PİRHA- ‘Sağlıkta şiddeti durduralım’ temalı bir dizi eylem ve etkinlikler yapacaklarını açıklayan SES Eş Genel Başkanı Selma Atabey, bu süre boyunca işyerlerinde siyah kurdele ve kokart takacak, şiddete karşı kitlesel basın açıklamaları gerçekleştirecek, bu açıklamalar sırasında şiddete karşı korunmadıklarını ifade etmek için baret, kalkan gibi sembolik koruyucu ekipmanlar giyeceklerini söyledi.

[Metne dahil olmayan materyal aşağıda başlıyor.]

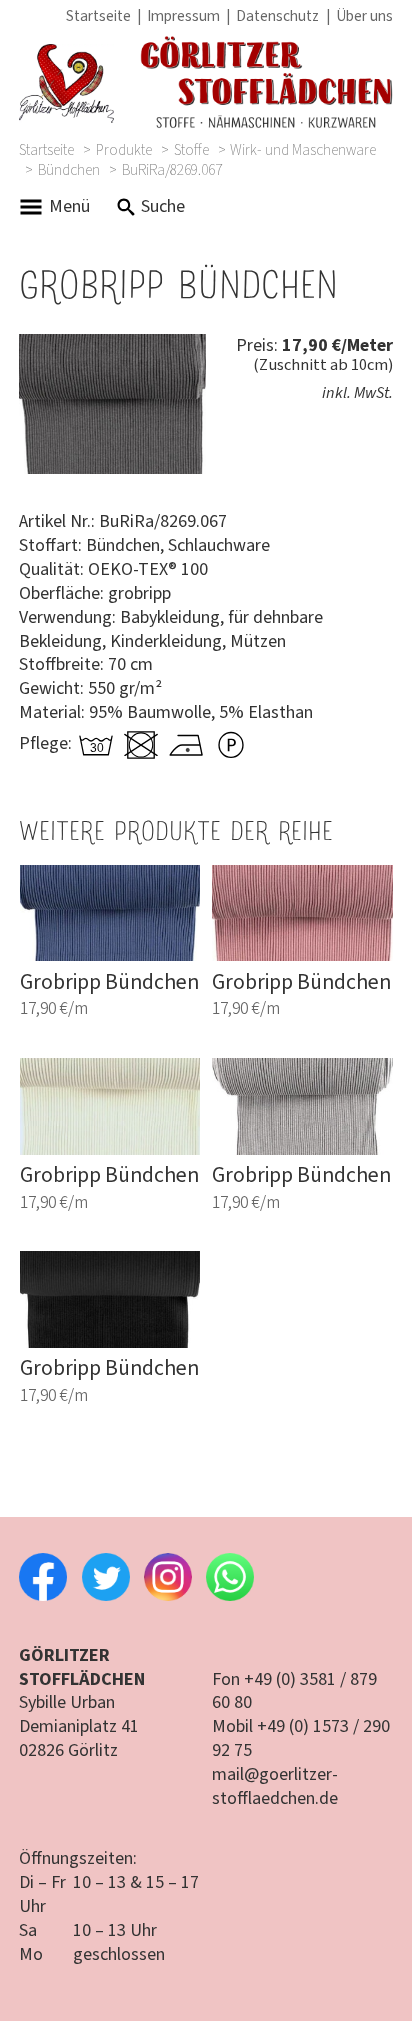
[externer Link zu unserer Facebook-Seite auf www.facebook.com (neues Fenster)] (43, 1595)
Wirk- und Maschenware (303, 150)
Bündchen (69, 171)
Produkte (124, 150)
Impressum (183, 16)
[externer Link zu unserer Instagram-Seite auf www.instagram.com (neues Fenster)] (168, 1595)
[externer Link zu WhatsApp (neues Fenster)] (230, 1595)
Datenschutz (277, 16)
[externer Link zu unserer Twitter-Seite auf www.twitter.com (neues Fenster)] (106, 1595)
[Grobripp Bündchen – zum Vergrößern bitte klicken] (112, 345)
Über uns (364, 16)
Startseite (98, 16)
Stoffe (191, 150)
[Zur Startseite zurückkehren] (205, 83)
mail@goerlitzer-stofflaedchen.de (275, 1786)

İstanbul Kartal’da bir Aile Sağlığı Merkezi’nde çalışan hemşire Ömür Erez, dün bir hasta yakınının silahlı saldırısına uğramış ve hayatını kaybetmişti.
Sağlık ve Sosyal Hizmet Emekçileri Sendikası (SES) Merkez Yönetim Kurulu, genel merkez binalarında yaptıkları basın açıklamasıyla sağlık emekçilerine yönelik artan şiddete ve alınmayan önlemelere karşı tepkilerini dile getirdi.

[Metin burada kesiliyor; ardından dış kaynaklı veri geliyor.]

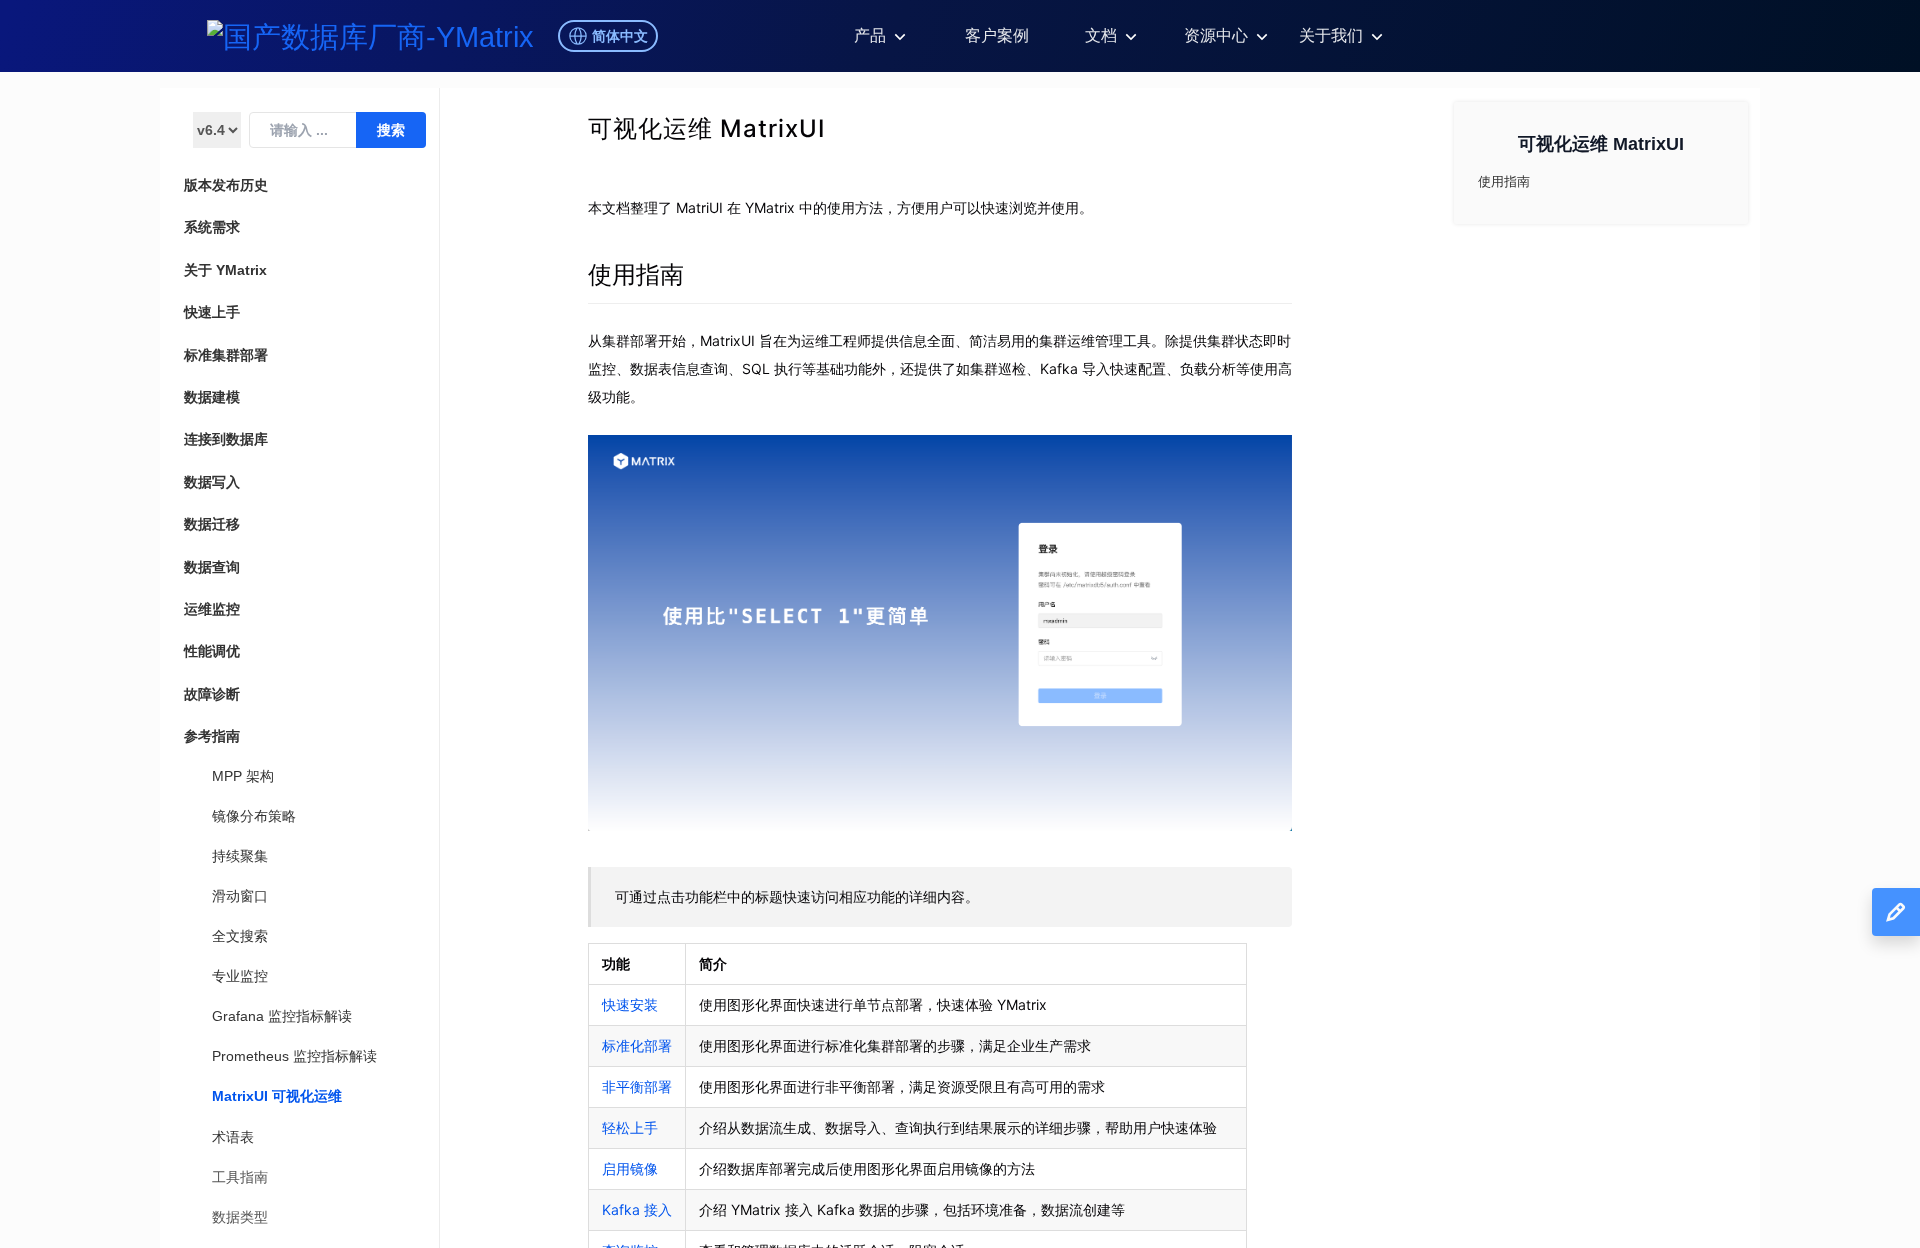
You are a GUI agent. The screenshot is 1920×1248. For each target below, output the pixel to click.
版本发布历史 (226, 185)
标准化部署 (637, 1045)
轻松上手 (630, 1127)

Açıklamanın yapıldığı salona ‘Kadına ve sağlıkçıya yönelik her türlü şiddeti durduralım! Şiddete karşı sesimizi yükseltelim!’ pankartı asıldı. Açıklamayı sağlık emekçileri adında Sağlık ve Sosyal Hizmet Emekçileri Sendikası (SES) Eş Genel Başkanı Selma Atabey okudu. Atabey, sağlık emekçilerinin maruz kaldığı şiddete karşı bir dizi eylem ve etkinlikler yapacakları bilgisini paylaştı.
“ÖMÜR EREZ İSTANBUL SÖZLEŞMESİ’Nİ FESHEDEN İKTİDAR TARAFINDAN KATLEDİLDİ”
‘Sözün bittiği yerdeyiz! Artık tahammülümüz kalmadı! Nefes alamıyoruz! Tükendik!’ diyerek sözlerine başlayan Atabey, sağlık emekçilerinin güvenli ortamlarda çalışmadığını, her an şiddet tehdidi altında inanılmaz bir stresle yaşadıklarını belirtti.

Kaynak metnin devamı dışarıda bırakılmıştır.